Now your RAP would get rejected if you *did* put on lists of PPE. You're expected to use the correct PPE, you're expected to use your tools correctly and the correct tool for the job. Don't tell me that, just do that.
Hour-long meeting to go over the RAMS? No, five-minute "Toolbox Talk" - look up "Take Five" for some helpful guidelines - and if there are no screaming blockers, crack on, get the job done, get off site, get home. Safely.
Oh now there's some scaffolding right near the aerial you want to work on? Okay, ask the operator of that job if you're going to affect their work. Oh, they're letting you use the scaff to access the roof instead of bringing a boom lift on? Excellent, cross that off the RAP, bring it up at the Toolbox Talk, far safer that way isn't it?

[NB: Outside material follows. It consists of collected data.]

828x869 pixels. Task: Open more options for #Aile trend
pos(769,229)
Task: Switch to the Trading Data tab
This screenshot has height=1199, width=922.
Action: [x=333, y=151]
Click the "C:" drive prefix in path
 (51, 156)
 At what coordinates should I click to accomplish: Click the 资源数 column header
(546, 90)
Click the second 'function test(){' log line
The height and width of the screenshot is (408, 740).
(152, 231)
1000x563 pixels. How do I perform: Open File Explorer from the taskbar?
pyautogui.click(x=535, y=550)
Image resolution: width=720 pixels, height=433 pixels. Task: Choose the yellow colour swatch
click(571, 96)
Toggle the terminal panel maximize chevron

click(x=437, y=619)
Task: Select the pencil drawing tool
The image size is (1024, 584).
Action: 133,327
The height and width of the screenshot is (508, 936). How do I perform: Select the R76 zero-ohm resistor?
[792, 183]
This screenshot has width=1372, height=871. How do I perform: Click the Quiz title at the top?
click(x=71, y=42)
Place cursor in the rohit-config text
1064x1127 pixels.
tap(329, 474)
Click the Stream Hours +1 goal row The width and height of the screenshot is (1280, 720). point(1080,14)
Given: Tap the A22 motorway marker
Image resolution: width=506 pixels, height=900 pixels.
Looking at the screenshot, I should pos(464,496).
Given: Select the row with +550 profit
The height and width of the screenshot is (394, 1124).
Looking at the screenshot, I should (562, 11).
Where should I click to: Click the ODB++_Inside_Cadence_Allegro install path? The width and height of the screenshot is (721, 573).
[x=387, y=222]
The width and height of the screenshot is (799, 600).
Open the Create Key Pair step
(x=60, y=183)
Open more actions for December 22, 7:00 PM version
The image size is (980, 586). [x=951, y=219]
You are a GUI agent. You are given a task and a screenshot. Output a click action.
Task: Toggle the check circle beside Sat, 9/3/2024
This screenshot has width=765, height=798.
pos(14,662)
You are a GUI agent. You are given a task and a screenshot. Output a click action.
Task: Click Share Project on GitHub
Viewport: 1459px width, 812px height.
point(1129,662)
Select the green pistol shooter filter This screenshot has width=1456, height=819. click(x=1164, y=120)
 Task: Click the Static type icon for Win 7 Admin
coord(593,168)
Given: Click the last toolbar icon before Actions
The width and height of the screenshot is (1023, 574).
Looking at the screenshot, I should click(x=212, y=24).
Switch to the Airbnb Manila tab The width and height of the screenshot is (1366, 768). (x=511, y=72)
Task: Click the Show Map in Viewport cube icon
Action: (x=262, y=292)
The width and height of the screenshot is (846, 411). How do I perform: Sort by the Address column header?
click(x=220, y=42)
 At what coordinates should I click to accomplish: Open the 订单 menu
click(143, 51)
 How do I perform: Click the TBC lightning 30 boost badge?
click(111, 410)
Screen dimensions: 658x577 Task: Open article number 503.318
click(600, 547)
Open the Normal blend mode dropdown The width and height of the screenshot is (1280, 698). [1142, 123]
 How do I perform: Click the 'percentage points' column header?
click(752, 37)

I still do Take Five at work even though I'm predominantly working from home managing network equipment. If there are big complex changes to make or a major piece of work, we'll discuss it together. Anyone got any question? Anyone see something that's going to blow it all up and cause a major outage? Okay, well, you know where I am if you need help. Crack on.
It's a great way to eliminate the kind of mistakes that lead to "I wish I was still bored" days.
Last week I had three meetings with three stakeholders, and the agent was able to gather everyone’s ideas and make sure they are all working together in the feature.
/understand - agents interrogate the problem /huddle - Thinking panel turns it into a PRD - attacks the premise, PRDs regularly die here /tm - claude-task-master breaks the survivor into a dependency graph
Nobody writes this half up because "agent talked me out of building it" demos worse than "agent built it".
I like using voice input a lot, I get way more info out of my brain and into the context that way.
Process wise, for bug fixes I usually just throw the ticket in and optionally some thoughts on how to fix. But if I don’t know the cause, I let it write instrumentation tests until the bug is reproed, and then the fix is easy.
For new features in brownfield projects, I usually need to align with team members because we‘re closely aligned between platforms. We iterate on what you could call a spec, which is just a mix of requirements, magic numbers we want, algorithms we‘ve picked (often by vibing prototypes), and sometimes going very specific on parts that must be done right. Eg for interfaces with other teams, and there’s not yet a document to describe that, we put that in the spec as well. We do use agents to shoot holes in those specs, and often they find inconsistencies. But architecturally, they seem to get caught up too much in what’s already in those specs, and personally I haven’t seen any worthwhile feedback that I‘d have taken up.
Sometimes we use this spec to vibe a first draft. Often the draft is so good that it can be bent to our liking. Sometimes, it just serves as a reservoir of ideas, and the feature must be implemented (with assistance) by re-assembling the pieces differently.
I found it really useful taming the spaghetti that claude tends to generate by itself.
I wrote an /assess tool. I designed it to be token light but assesses on everything I could do to regain trust and help AI to improve my code base not by add features but by adding discipline.
"Ah, an em-dash", I think: "now I know".